■ SELECTED TEXT ■
# # # # #

More attention needs to to be paid to the part of American history that Jan Jarboe Russell details in her exquisitely researched and written THE TRAIN TO CRYSTAL CITY.
That Japanese, Japanese-Americans, Germans, German-Americans, Italians, and Italian-Americans were interned in camps in the United States during World War II is a generally known fact. And if you know a little bit more about it, you know that the conditions were harsh and that the government has more or less apologized for it. But Pearl Harbor had been attacked, so the Japanese on the West Coast were suspect. And Hitler was known to be trying to infiltrate America, so the Germans were suspect.
On the face of it, makes sense. The real world implications and cause and effect make sense.
Until they don’t.
Until you realize that little of it was fair, that FDR and Earl Warren and Francis Biddle – now seen as heroic paragons of American virtue and pride and civil rights – acted in ways so very much against those principles. They did it out of fear, which is ironic given that FDR is so very well-known for “the only thing we have to fear is fear itself.” It was fear that led him to order everyone, based on little more than the color of their skin, the shape of their eyes, and the spelling of their names to be rounded up and put in camps in the harshest climates in America.
All of that sounds eerily familiar if you know anything about the early days of Nazism, before the extermination.
Jan Jarboe Russell focuses on Crystal City, a Texas camp that held up to 4,000 at one time. Crystal City was special because families lived there. There were houses and there were schools and hospitals and even a camp swimming pool. But the Japanese and German families could not leave because their fathers were considered enemies of America because they had been born in Germany and Japan. Some of them were dangerous. Most were not. But the American government wanted to rescue Americans caught in Japanese and German territory and the way to do that, as they saw it, was to exchange people. So they told the men that if their wives and children, American born children who counted as citizens of the USA, volunteered to come to the camps, they could live as a family. The volunteers could not leave. The volunteers were meant to be repatriated, whether they wanted it or now, back to Germany and Japan.
Focusing on the experiences of Sumi, a Japanese teenager in Crystal City, and Ingrid, a German teenager, the book uses them as examples of how the all-American children of immigrants went from hope and happiness to internment and fear. Sumi was returned to Japan after the atomic bombs were dropped on Hiroshima and Nagasaki. Ingrid was returned to Germany during the Battle of the Bulge. Their fathers wanted to go, they went because their fathers said so, their fathers saw no other option, and their fathers regretted it in the end.
The heroes of this story, this particular part of American history, are not FDR and the leaders who “won” World War II. The heroes are the people who kept their dignity when others tried very hard to take it from them. The heroes are the people who were told what to be, told that they failed at it, told what to do, and still came back to be good and do good.
All of this seems even more appropriate to read today, as so many people would have us fear and exclude all Muslims because a few have been bad. It makes me wonder if this is a part of history we really want to repeat?
(I received a copy of THE TRAIN TO CRYSTAL CITY through NetGalley and Scribner in exchange for an honest and original review. All thoughts are my own.)

# # # # #

(Saved entries)
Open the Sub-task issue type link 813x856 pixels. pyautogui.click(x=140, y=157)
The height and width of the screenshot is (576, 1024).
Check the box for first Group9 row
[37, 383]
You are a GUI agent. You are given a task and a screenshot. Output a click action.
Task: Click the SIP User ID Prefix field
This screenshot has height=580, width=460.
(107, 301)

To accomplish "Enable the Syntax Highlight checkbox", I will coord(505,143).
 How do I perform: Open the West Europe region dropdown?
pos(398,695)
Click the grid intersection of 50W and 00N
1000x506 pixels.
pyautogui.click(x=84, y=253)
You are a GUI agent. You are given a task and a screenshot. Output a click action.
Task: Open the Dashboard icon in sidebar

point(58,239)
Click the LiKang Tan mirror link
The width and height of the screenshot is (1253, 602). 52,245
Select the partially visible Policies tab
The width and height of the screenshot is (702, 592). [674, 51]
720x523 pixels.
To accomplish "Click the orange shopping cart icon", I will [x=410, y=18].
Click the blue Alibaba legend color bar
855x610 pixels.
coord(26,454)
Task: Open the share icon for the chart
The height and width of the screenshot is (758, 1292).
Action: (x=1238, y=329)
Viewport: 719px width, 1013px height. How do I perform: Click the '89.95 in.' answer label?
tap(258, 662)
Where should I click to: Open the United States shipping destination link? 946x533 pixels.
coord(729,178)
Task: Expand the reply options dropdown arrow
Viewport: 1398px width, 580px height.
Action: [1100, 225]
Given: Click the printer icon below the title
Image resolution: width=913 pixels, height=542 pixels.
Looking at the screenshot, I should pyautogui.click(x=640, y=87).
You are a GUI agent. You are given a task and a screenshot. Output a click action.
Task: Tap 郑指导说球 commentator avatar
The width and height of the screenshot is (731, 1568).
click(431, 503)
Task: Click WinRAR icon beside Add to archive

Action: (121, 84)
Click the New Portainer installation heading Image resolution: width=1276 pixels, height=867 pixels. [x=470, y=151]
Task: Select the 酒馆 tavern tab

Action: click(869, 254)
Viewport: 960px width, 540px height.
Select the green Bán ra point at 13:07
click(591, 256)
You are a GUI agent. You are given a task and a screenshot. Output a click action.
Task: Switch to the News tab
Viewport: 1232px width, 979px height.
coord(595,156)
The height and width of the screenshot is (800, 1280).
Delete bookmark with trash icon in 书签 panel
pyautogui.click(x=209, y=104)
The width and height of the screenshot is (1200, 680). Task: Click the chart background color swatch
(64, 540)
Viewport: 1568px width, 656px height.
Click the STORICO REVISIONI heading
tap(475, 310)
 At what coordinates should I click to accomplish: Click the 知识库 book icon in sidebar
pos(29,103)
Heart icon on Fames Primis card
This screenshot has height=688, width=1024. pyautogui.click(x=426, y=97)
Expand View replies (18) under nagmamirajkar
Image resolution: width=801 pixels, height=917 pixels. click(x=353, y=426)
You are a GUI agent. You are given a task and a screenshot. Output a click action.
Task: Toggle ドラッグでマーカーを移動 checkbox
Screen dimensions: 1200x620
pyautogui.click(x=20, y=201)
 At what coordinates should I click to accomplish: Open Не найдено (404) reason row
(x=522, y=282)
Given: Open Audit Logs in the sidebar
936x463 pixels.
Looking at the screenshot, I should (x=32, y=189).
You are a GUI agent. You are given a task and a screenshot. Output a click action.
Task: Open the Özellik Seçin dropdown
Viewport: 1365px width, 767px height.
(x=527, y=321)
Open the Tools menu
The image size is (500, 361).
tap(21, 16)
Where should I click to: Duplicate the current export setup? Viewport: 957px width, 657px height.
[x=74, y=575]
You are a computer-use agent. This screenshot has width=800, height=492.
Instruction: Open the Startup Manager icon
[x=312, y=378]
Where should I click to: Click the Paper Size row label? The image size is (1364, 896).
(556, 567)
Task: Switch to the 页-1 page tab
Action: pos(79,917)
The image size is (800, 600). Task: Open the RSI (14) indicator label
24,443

# # # # #

■ AIM OF THE EXERCISE ■
For each statement below, say yes or no to whether it agrees with the review of The Train to Crystal City, and quote the review's deciding words. 1. The Crystal City camp in Texas held up to 4,000 people at one time. 2. Sumi was returned to Japan before the atomic bombs were dropped on Hiroshima and Nagasaki. 3. The reviewer bought the copy of the book that was reviewed.

■ EXPECTED ANSWER ■
1. Yes: "a Texas camp that held up to 4,000 at one time"
2. No: "Sumi was returned to Japan after the atomic bombs were dropped on Hiroshima and Nagasaki."
3. No: "I received a copy of THE TRAIN TO CRYSTAL CITY through NetGalley and Scribner in exchange for an honest and original review."